The cells of each column are grouped in pairs. Each trench 124 has sides 124.1, 124.2, with the side 124.2 facing the other cell of the same pair, and the side 124.1 facing away from the other cell of the pair. The cell pairs of each column are shifted relative to the cell pairs of the adjacent columns. In each column, two pass transistors are located between the adjacent cell pairs. Each wordline 174 provides pass transistor gates for alternating columns, and runs over trenches 124 of the remaining columns. Dielectric 188 provides insulation between the trenches 124 in each cell pair at the top of substrate 130 and also helps insulate the capacitor plates 120 from the overlying wordlines 174. Dielectric regions 192 (FIG. 1A) are manufactured with shallow trench isolation technology (STI) to provide substrate isolation between the adjacent memory columns.
FIG. 2 illustrates the memory array cross section at an intermediate fabrication stage. A silicon dioxide layer 210 (“pad oxide”) and a silicon nitride layer 220 are formed on substrate 130 and patterned photolithographically to define trenches 124. Substrate 130 is etched to form the trenches 124. Arsenic doped silicon dioxide (also called arsenic doped silicon glass or ASG), not shown, is deposited into the bottom portions of the trenches 124. The structure is heated to diffuse the arsenic into substrate 130 and form the capacitor plates 134. Dielectric 144 and doped polysilicon 120 are formed in the trenches 124. Dielectric 144 has been removed at the top of the trenches 124 and, in particular, in contact areas 160. Therefore, polysilicon 120 physically contacts the silicon substrate at the top of the trenches 124.
A mask 310 (FIG. 3) is formed over the structure to protect the polysilicon 120 near contact areas 160. Nitride 220, oxide 210, polysilicon 120 and substrate 130 are etched through the mask openings to form a region 320 in each pair of the memory cells. Isolation trenches for dielectric regions 192 (FIG. 1A) can be etched in substrate 130 at the same time or in a separate step. Mask 310 is removed, and dielectric 188 (FIG. 4) is deposited and polished to fill the regions 320 and the isolation trenches.

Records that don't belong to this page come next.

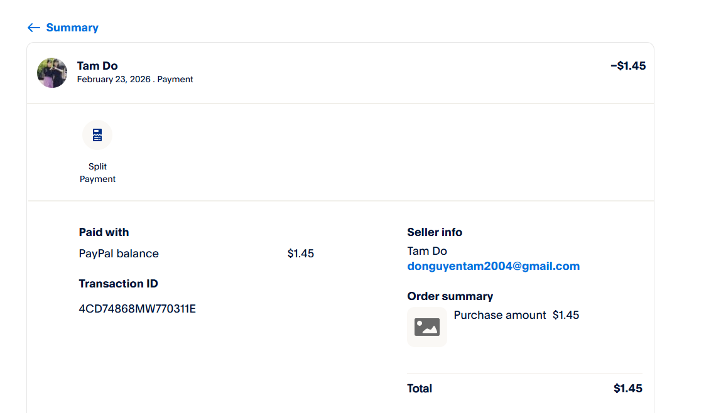Click Tam Do's profile picture
Viewport: 716px width, 413px height.
[52, 73]
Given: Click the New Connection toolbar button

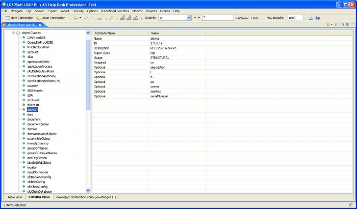Looking at the screenshot, I should click(19, 18).
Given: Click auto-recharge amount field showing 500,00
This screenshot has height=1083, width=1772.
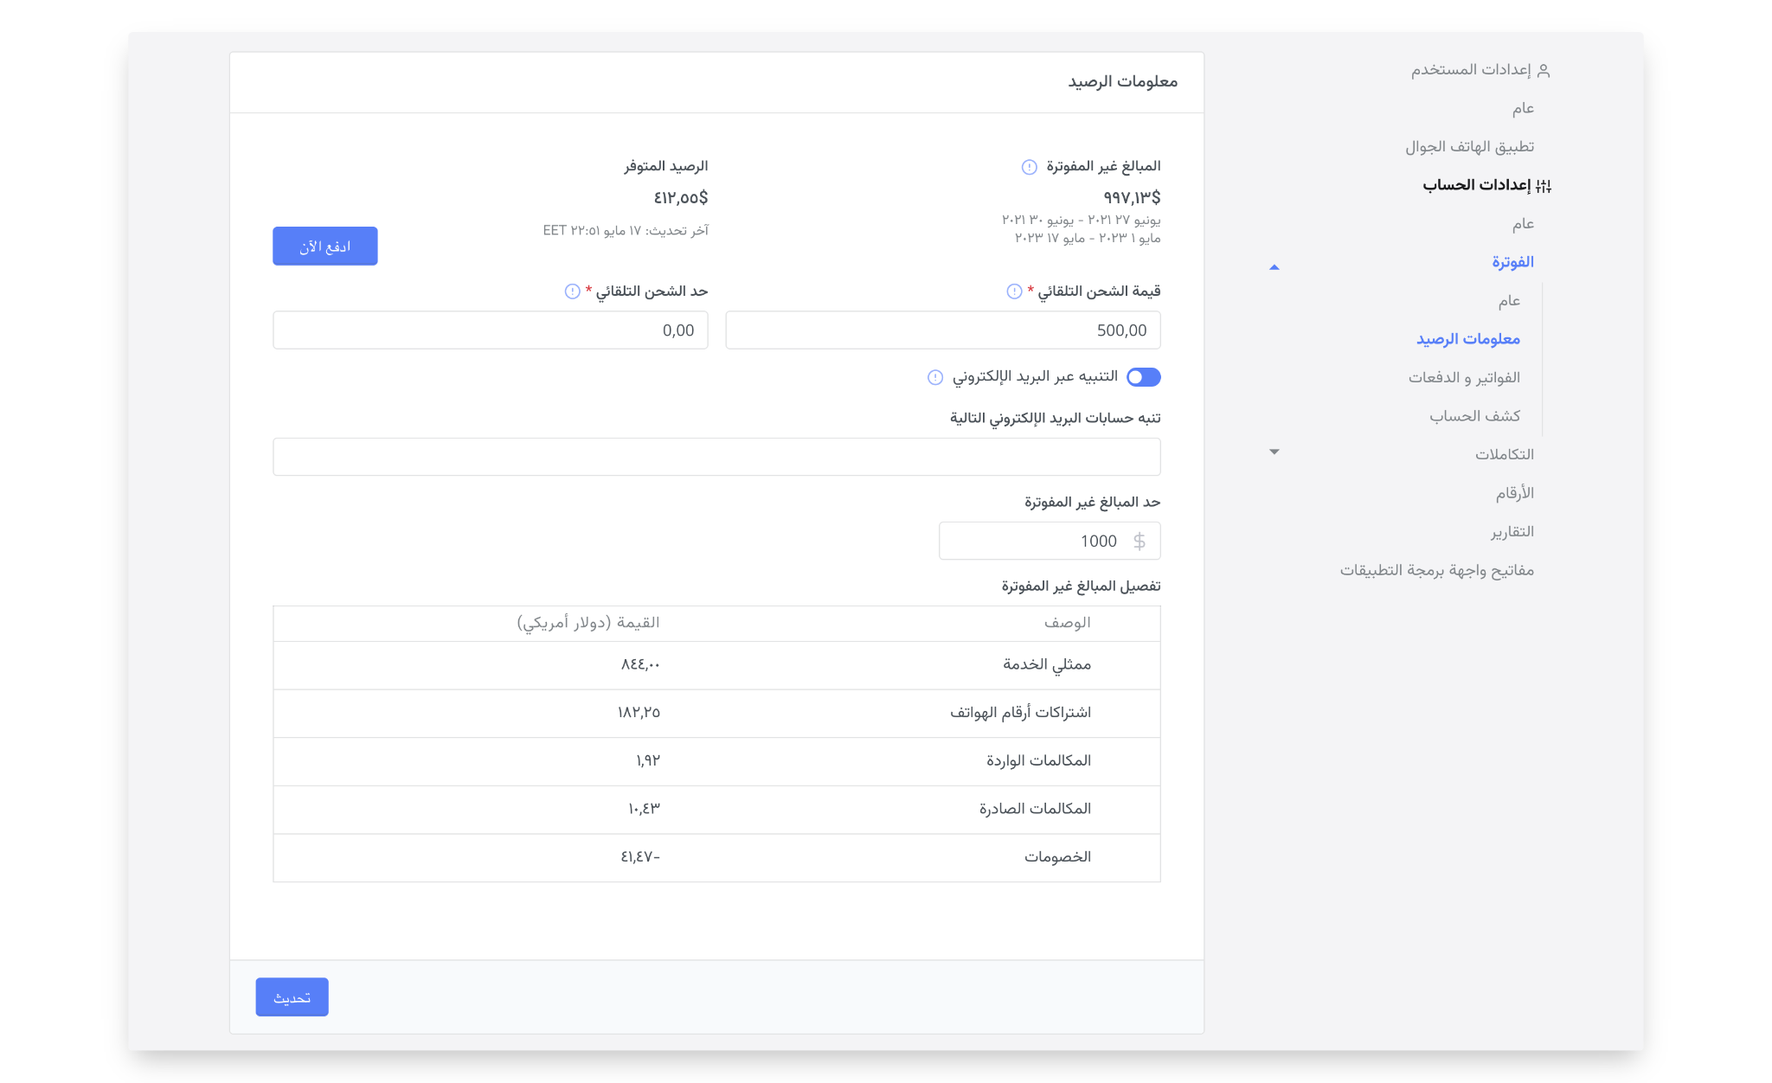Looking at the screenshot, I should 942,330.
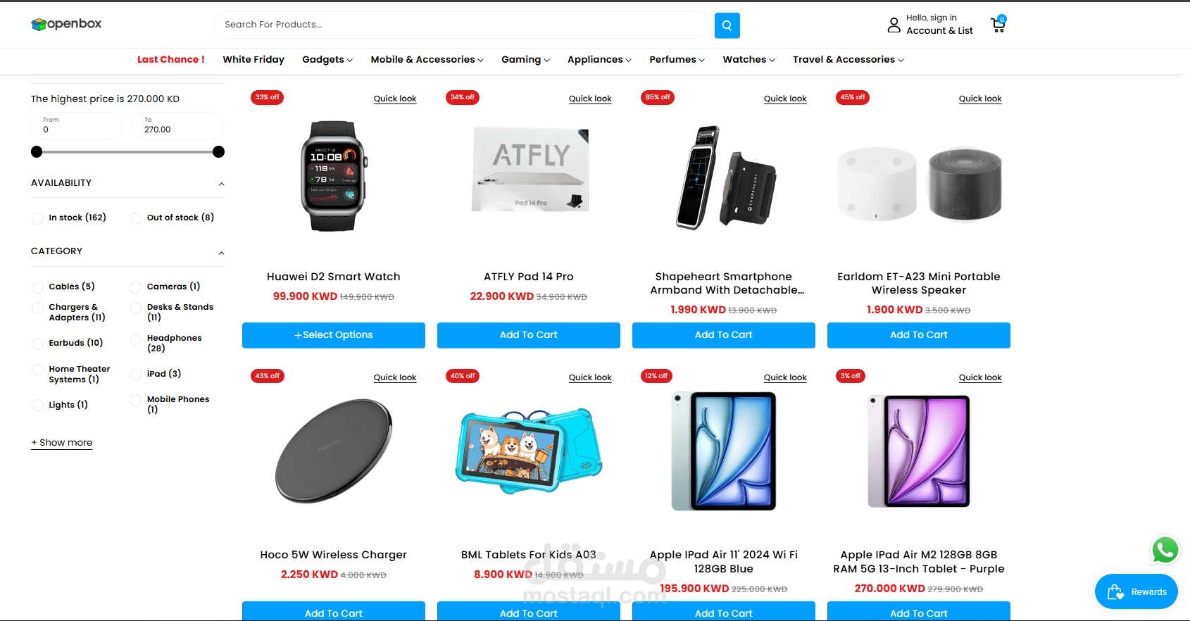Add ATFLY Pad 14 Pro to cart

coord(529,335)
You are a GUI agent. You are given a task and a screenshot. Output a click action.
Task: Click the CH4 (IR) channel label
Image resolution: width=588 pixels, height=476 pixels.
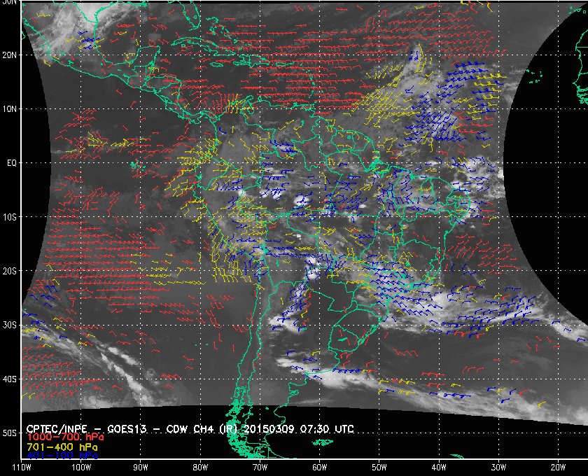(x=231, y=428)
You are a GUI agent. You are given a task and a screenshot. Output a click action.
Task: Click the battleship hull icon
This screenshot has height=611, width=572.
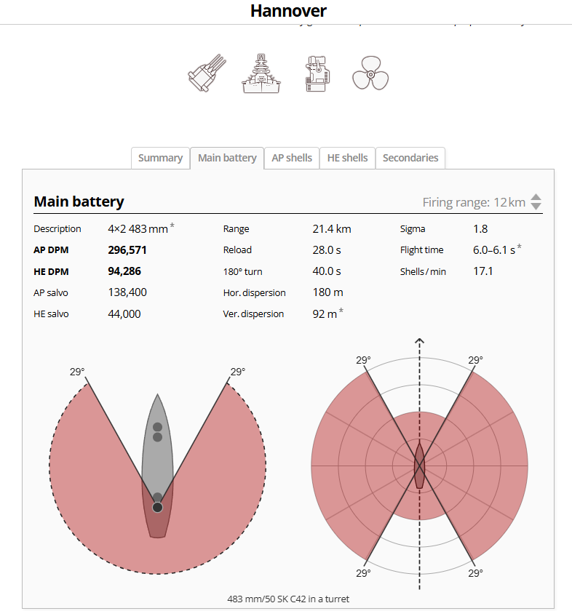(261, 72)
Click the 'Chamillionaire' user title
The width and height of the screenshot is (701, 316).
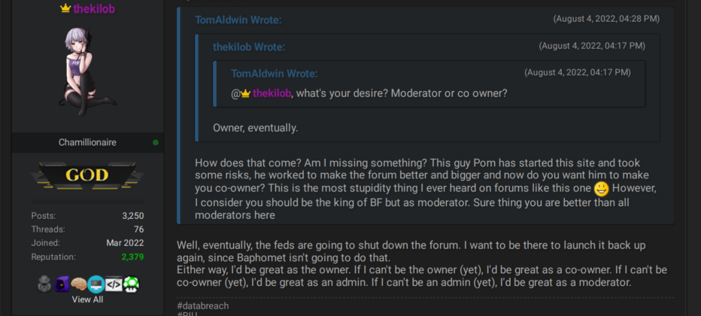tap(87, 142)
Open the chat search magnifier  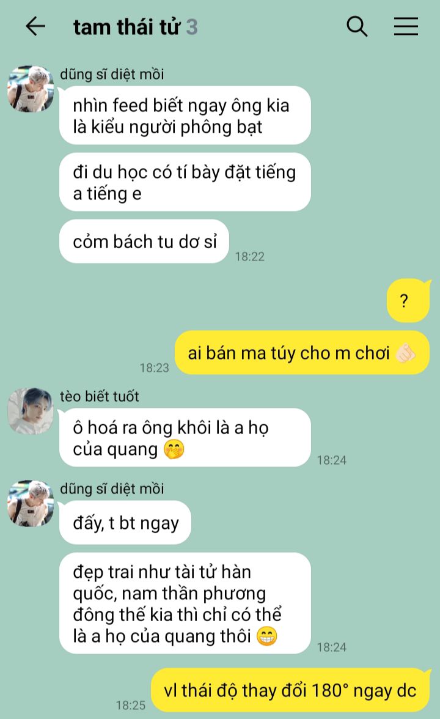coord(357,26)
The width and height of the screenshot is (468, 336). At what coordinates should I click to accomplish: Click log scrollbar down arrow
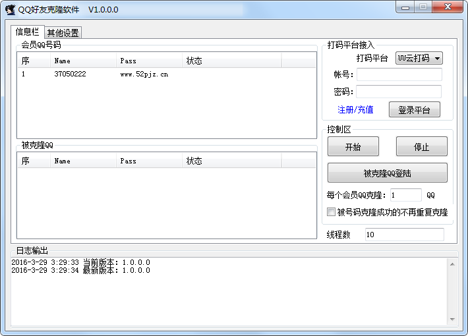coord(453,320)
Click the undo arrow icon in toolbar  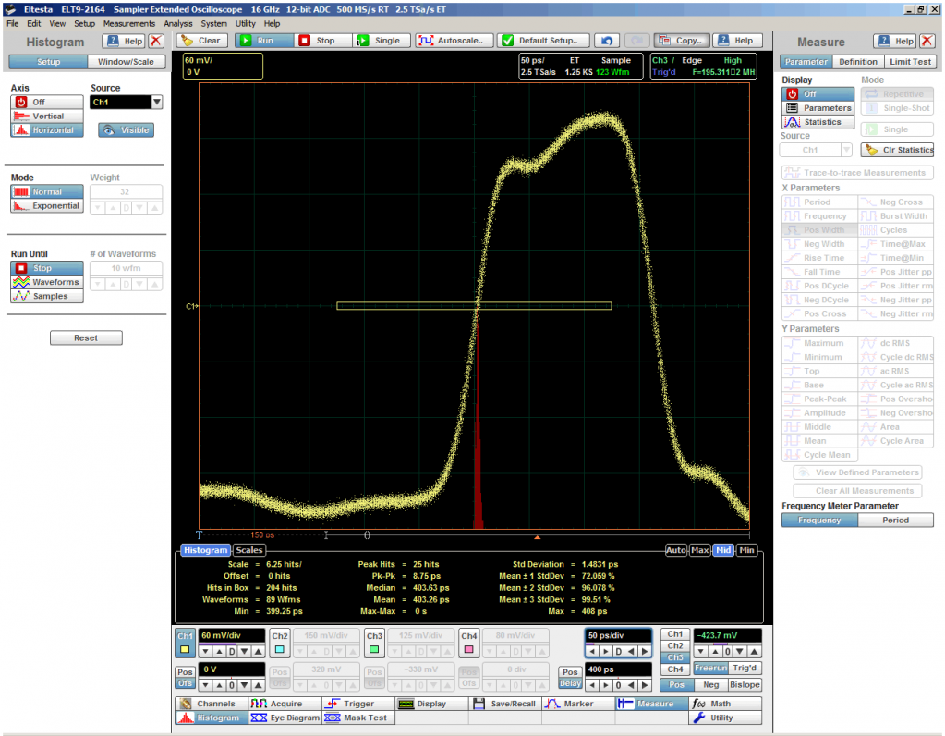606,41

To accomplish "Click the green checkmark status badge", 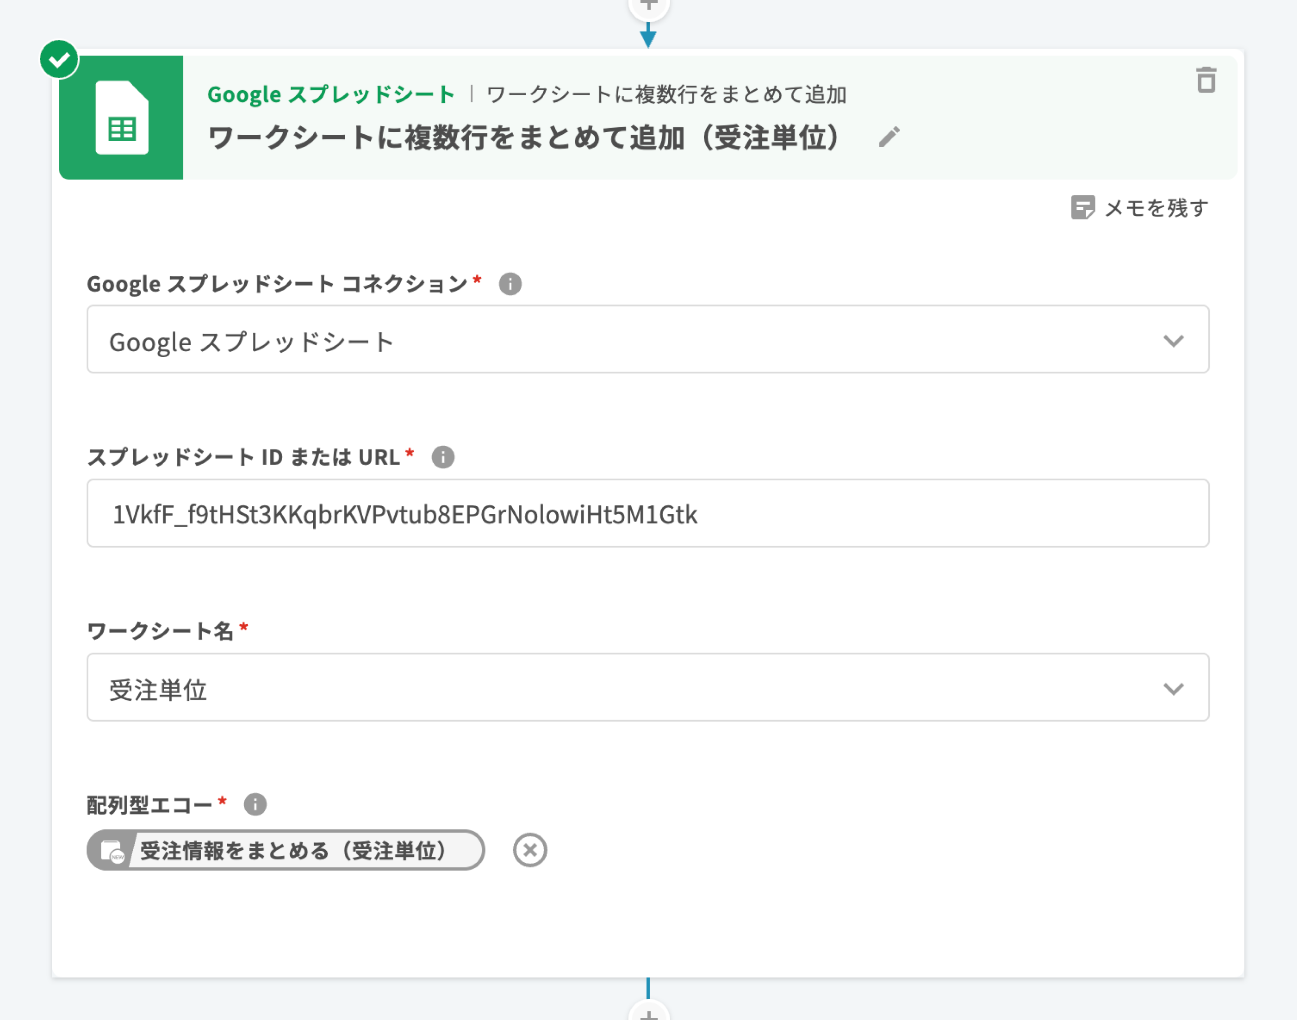I will [59, 59].
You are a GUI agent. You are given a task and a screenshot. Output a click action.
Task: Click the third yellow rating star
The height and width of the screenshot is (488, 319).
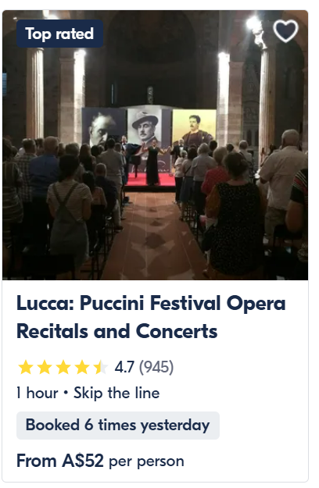tap(63, 367)
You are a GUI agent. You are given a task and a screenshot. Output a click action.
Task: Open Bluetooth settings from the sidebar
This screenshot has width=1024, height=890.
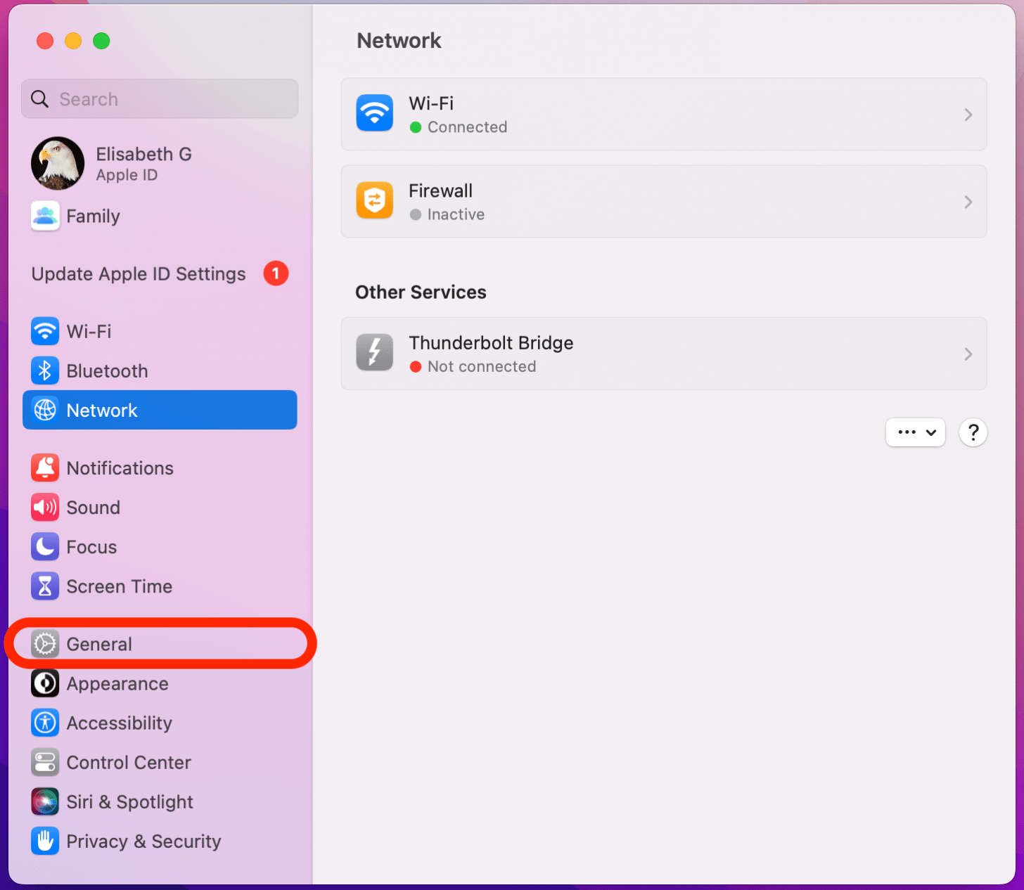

Dielectric 188 is polished down to a desired depth. See FIG. 1B. Oxide 210 and nitride 220 are removed. Band region 140 is formed by ion implantation. Wordlines 174, source/drain regions 170 and 180, buried straps 164, and bitlines 184 are then formed.
New techniques for memory cell isolation are desirable. The new techniques should preferably facilitate fabrication of downsized memories.